**WHAT THIS TASK INVOLVES**
Each entry below should be restated word for word, without any picture it contains.

**STORED DATA**
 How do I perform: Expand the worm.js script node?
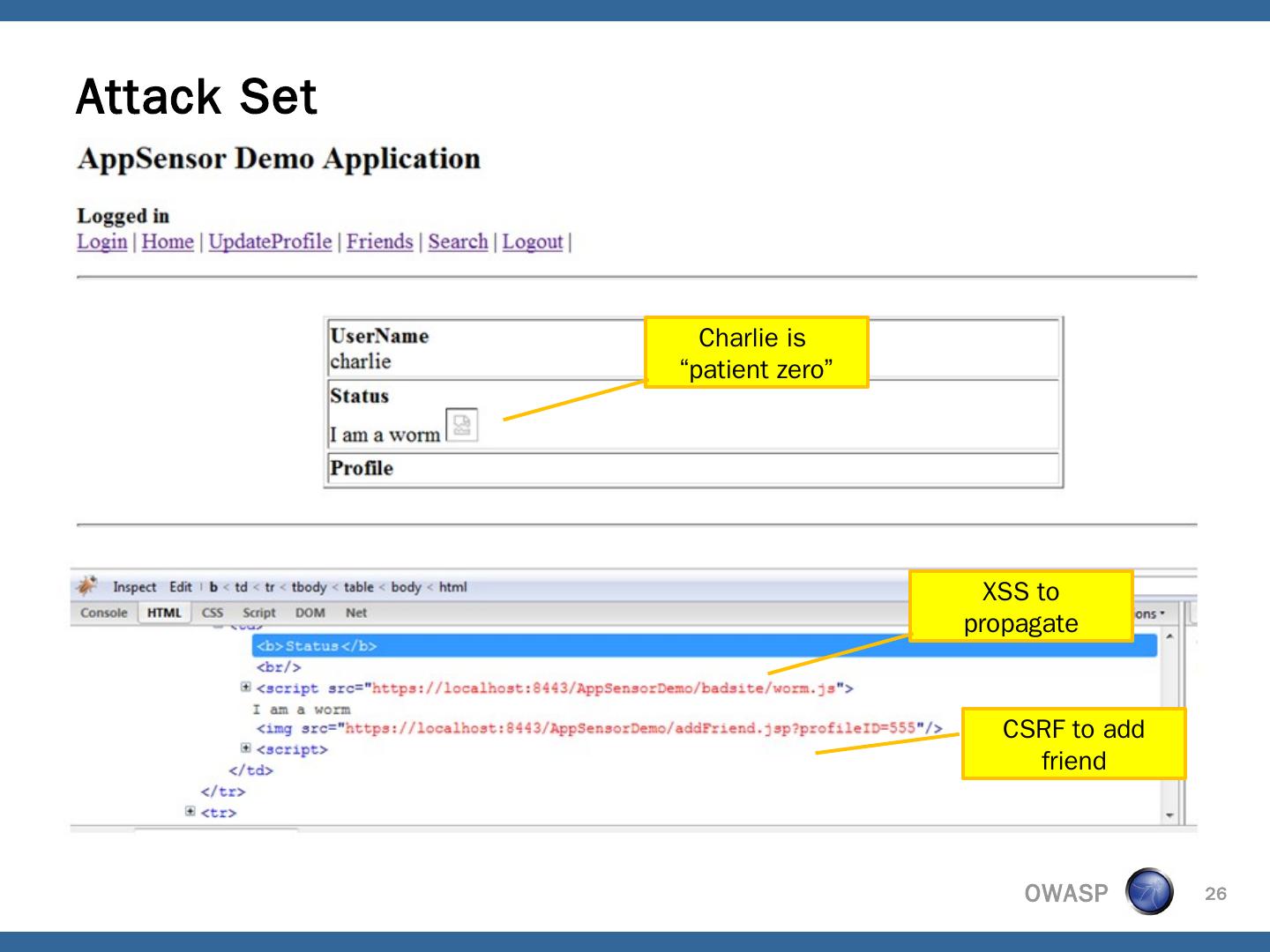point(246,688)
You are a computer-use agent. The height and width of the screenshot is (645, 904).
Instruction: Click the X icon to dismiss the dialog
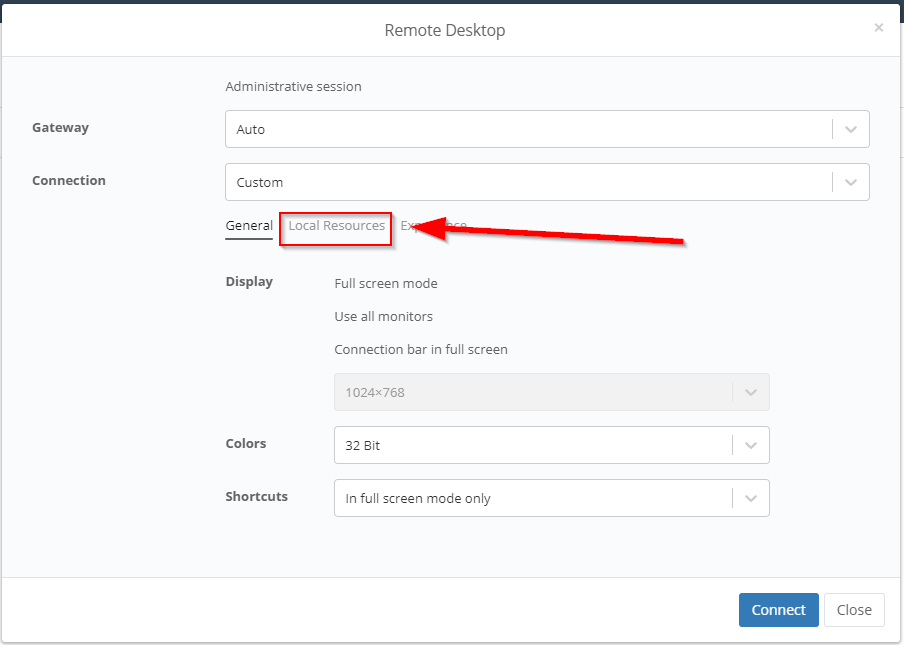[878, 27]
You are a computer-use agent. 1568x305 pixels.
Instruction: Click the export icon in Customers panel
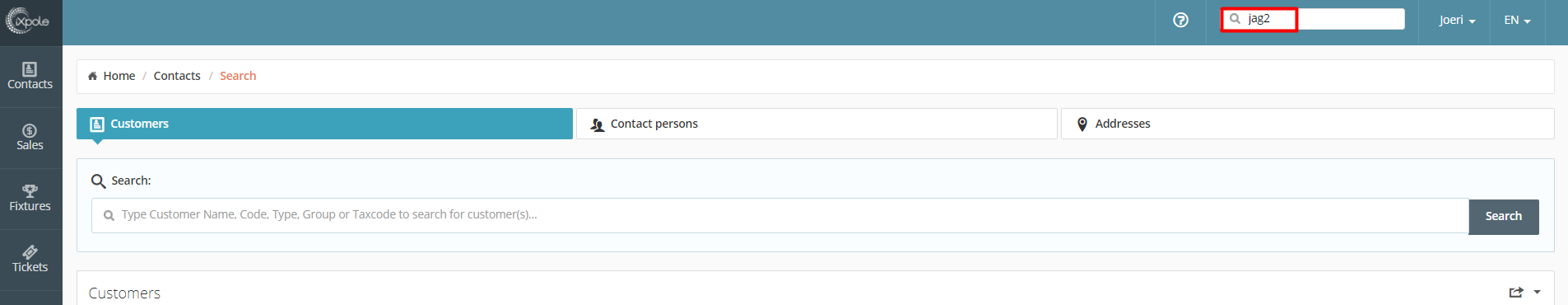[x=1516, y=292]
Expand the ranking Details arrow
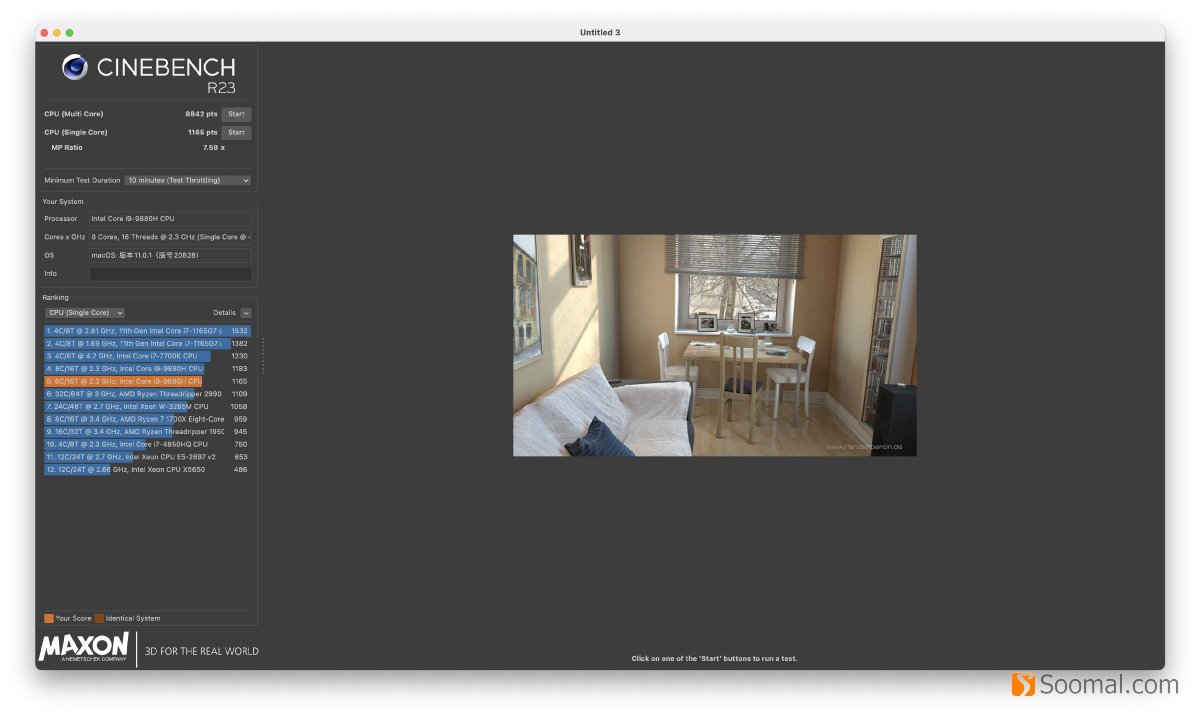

**SOLVED PROBLEM**
 How do I perform: Expand the worm.js script node?
point(246,688)
You are a computer-use agent. The height and width of the screenshot is (645, 904).
Instruction: Click the X icon to dismiss the dialog
[878, 27]
You are a computer-use agent. 1568x305 pixels.
Instruction: Click the export icon in Customers panel
[x=1516, y=292]
Expand the ranking Details arrow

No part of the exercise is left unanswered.